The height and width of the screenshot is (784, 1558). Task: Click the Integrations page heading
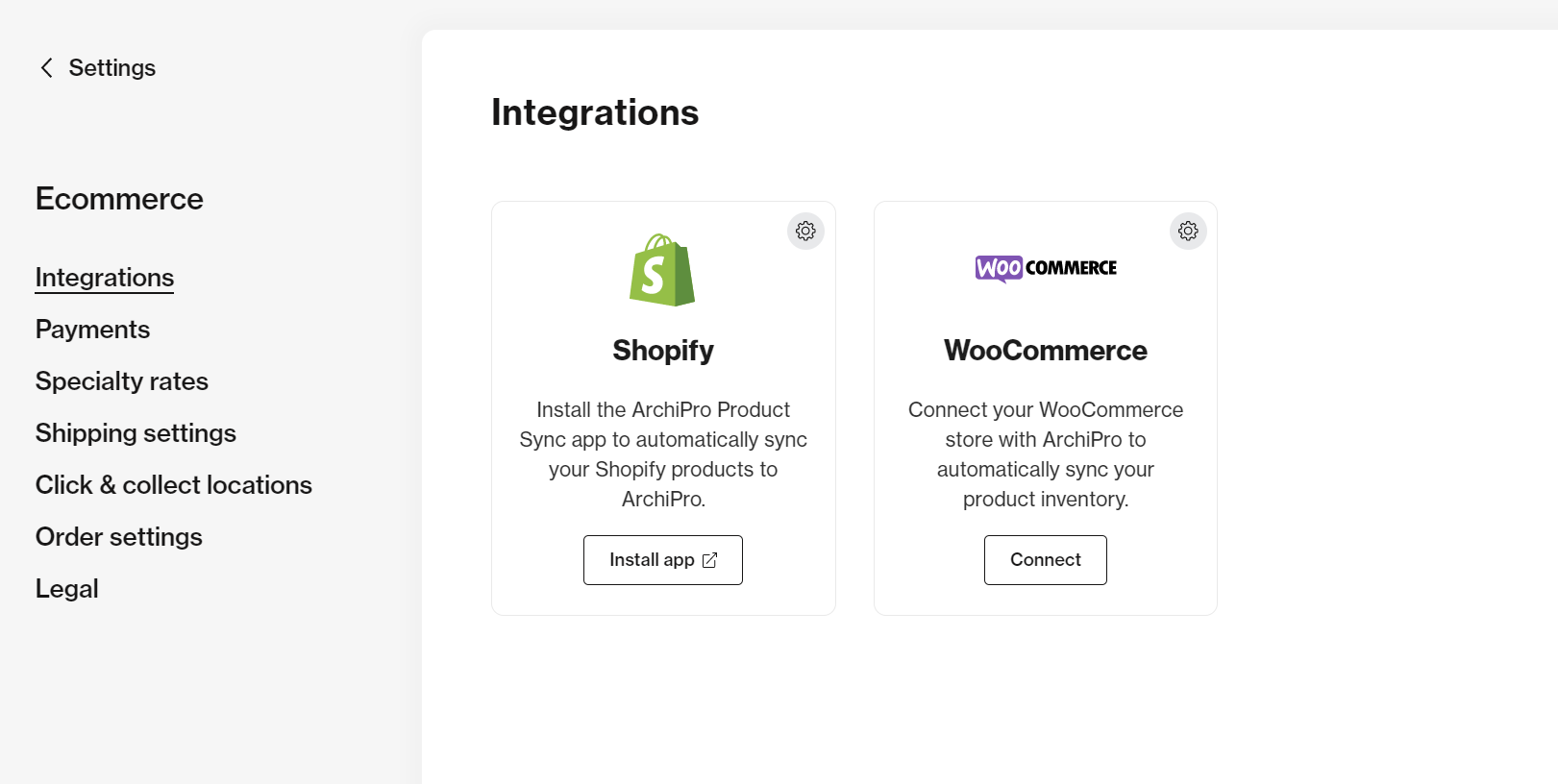click(595, 112)
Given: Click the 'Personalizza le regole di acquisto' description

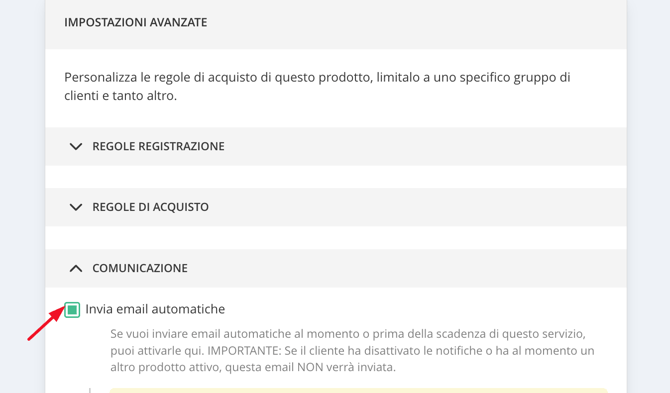Looking at the screenshot, I should pyautogui.click(x=317, y=86).
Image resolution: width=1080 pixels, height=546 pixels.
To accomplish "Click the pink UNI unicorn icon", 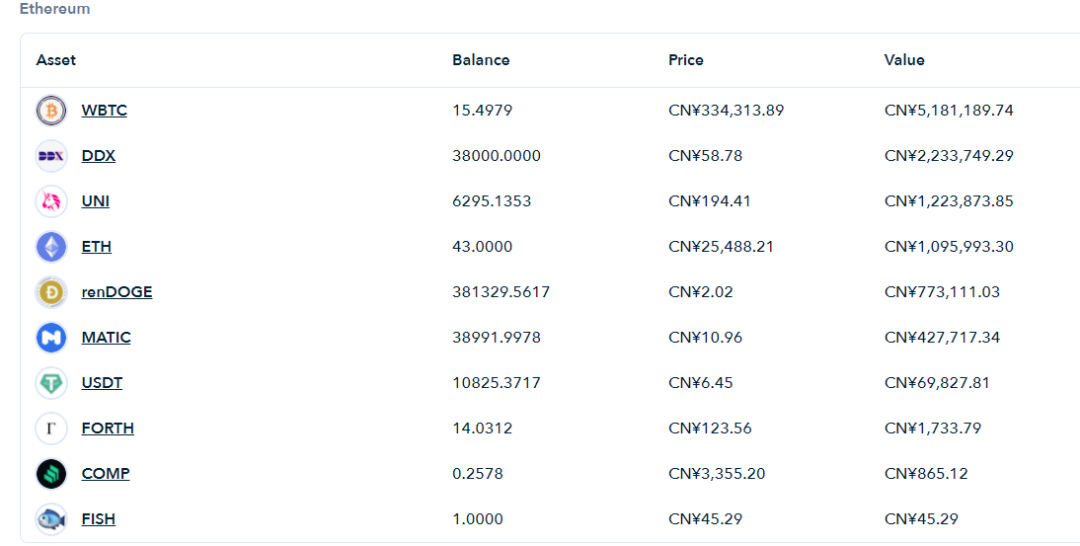I will [51, 201].
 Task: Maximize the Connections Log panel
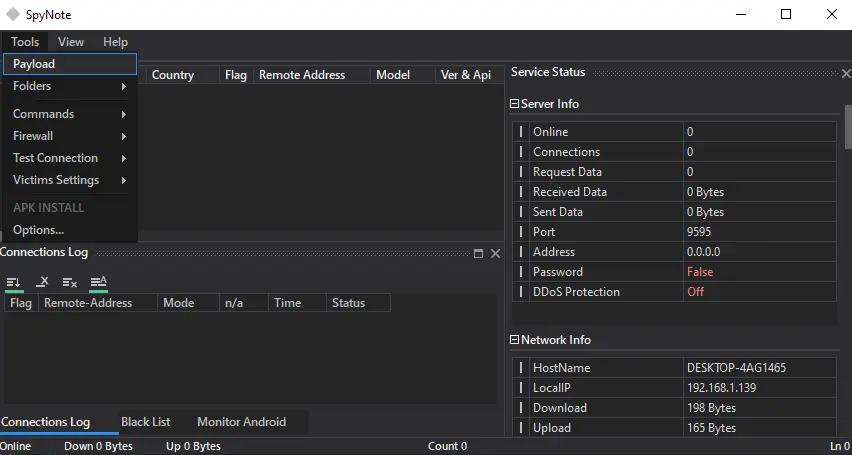click(478, 254)
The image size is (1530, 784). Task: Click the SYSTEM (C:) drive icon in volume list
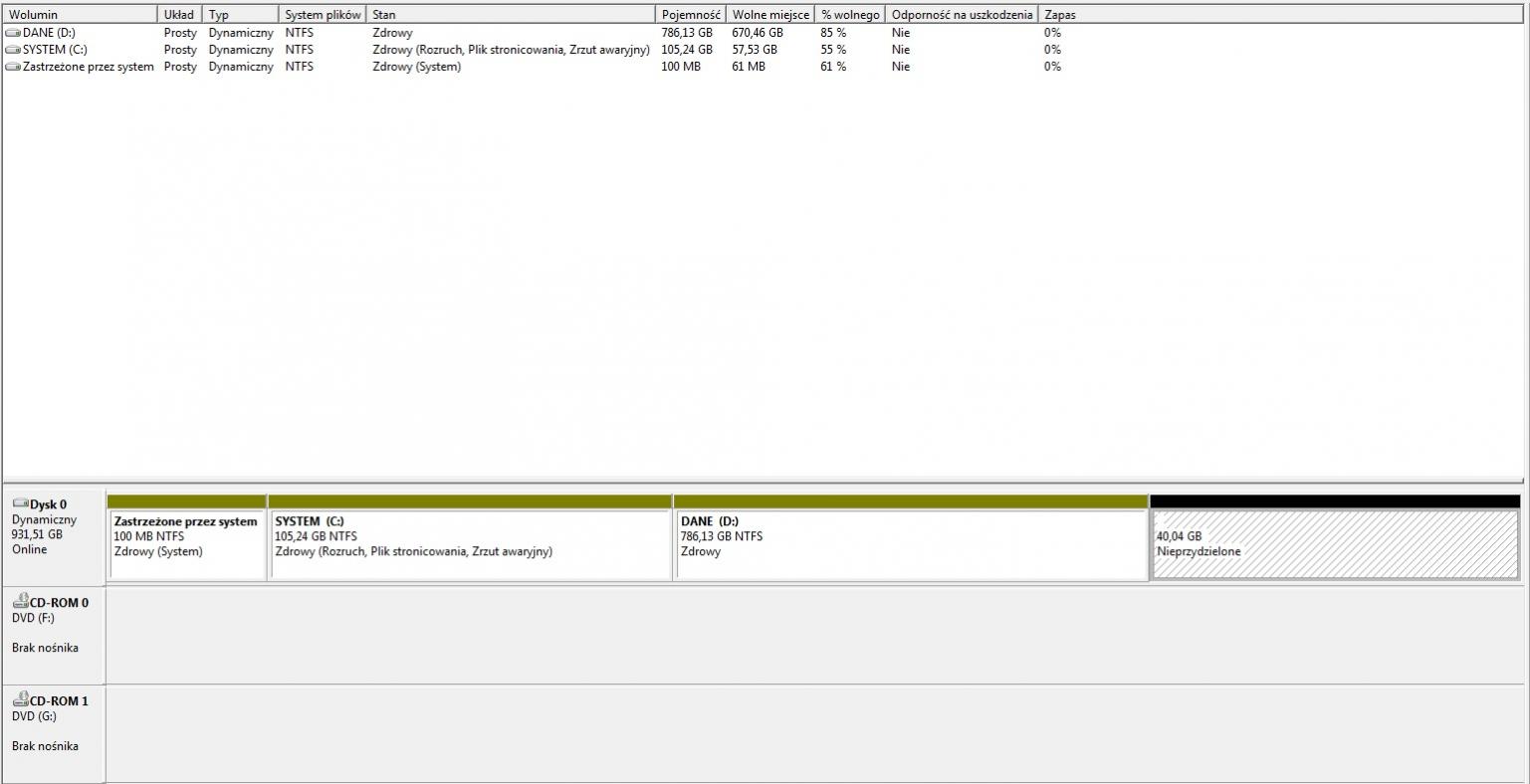(x=13, y=50)
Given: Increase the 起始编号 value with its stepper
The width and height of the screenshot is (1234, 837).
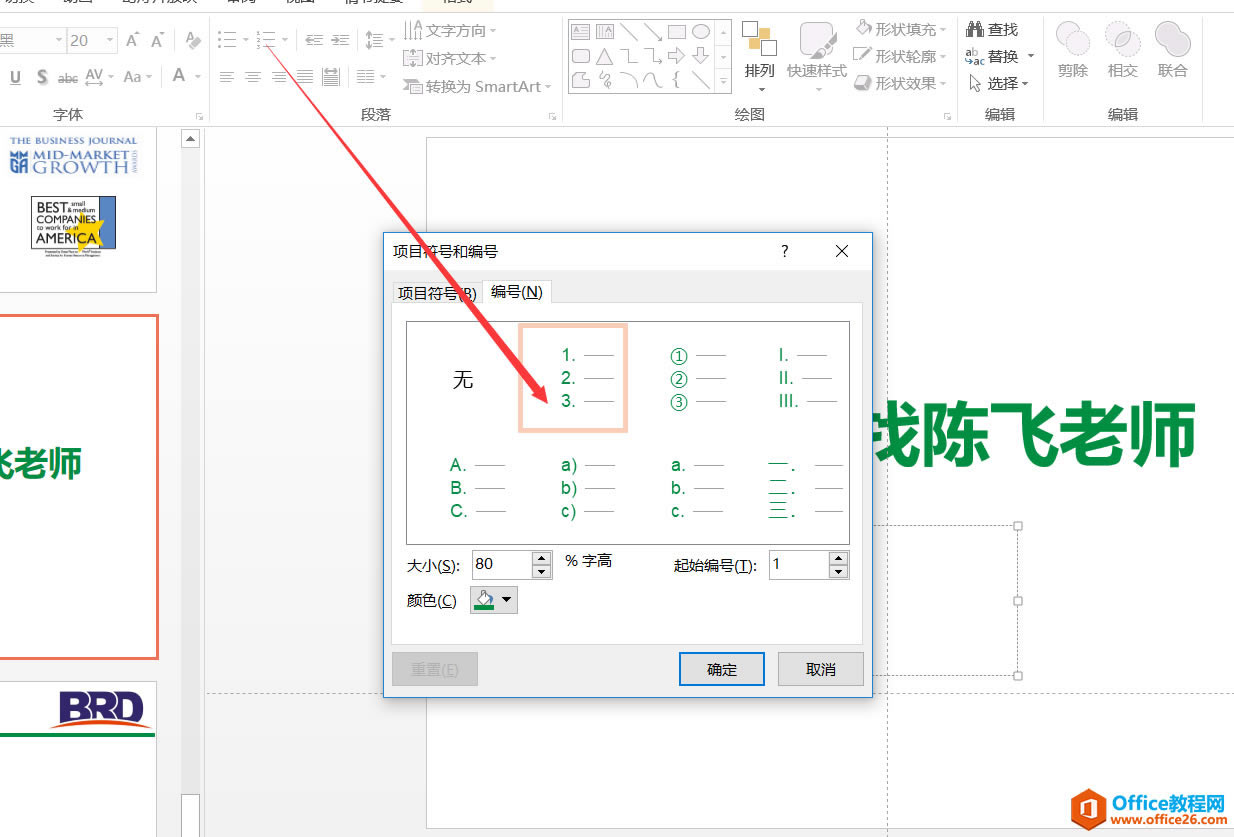Looking at the screenshot, I should pyautogui.click(x=838, y=559).
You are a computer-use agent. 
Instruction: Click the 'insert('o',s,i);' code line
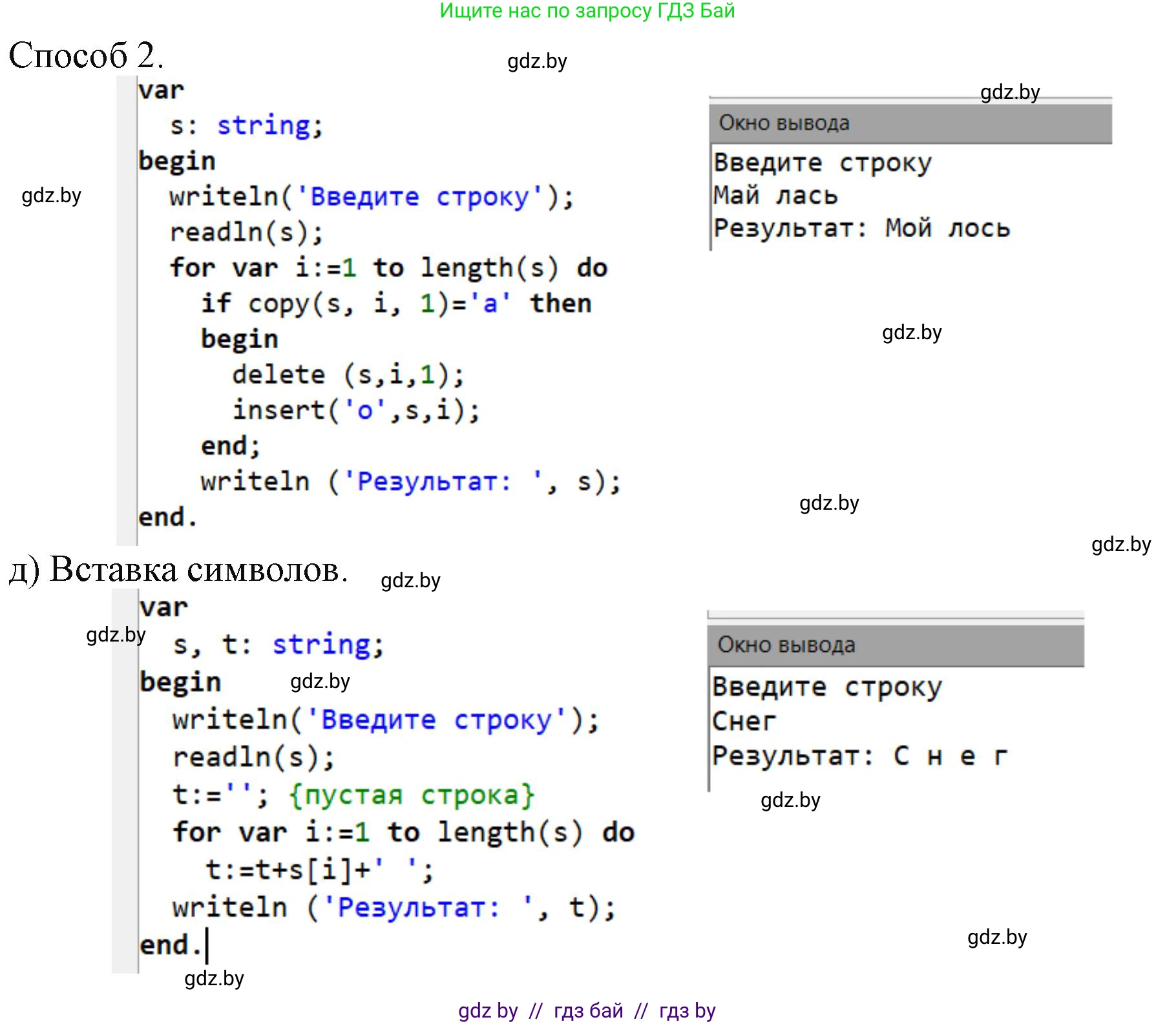tap(355, 410)
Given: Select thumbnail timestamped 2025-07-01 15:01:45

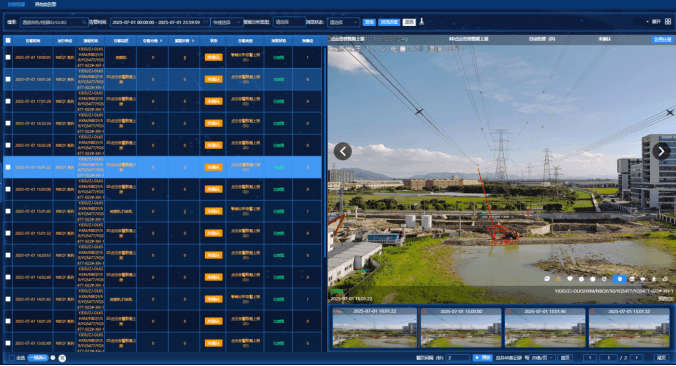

[TASK BRIEF] With the pictures excluded, transcribe word for word only the lines from the one containing "Task: Maximize the Connections Log panel" through the last line of the records.

[SOLUTION TO THIS EXERCISE]
 Task: Maximize the Connections Log panel
click(478, 254)
The image size is (1530, 784). Task: Click the SYSTEM (C:) drive icon in volume list
(x=13, y=50)
Given: Increase the 起始编号 value with its stepper
The width and height of the screenshot is (1234, 837).
Looking at the screenshot, I should pyautogui.click(x=838, y=559).
You are a computer-use agent. 
Instruction: Click the 'insert('o',s,i);' code line
tap(355, 410)
Given: Select thumbnail timestamped 2025-07-01 15:01:45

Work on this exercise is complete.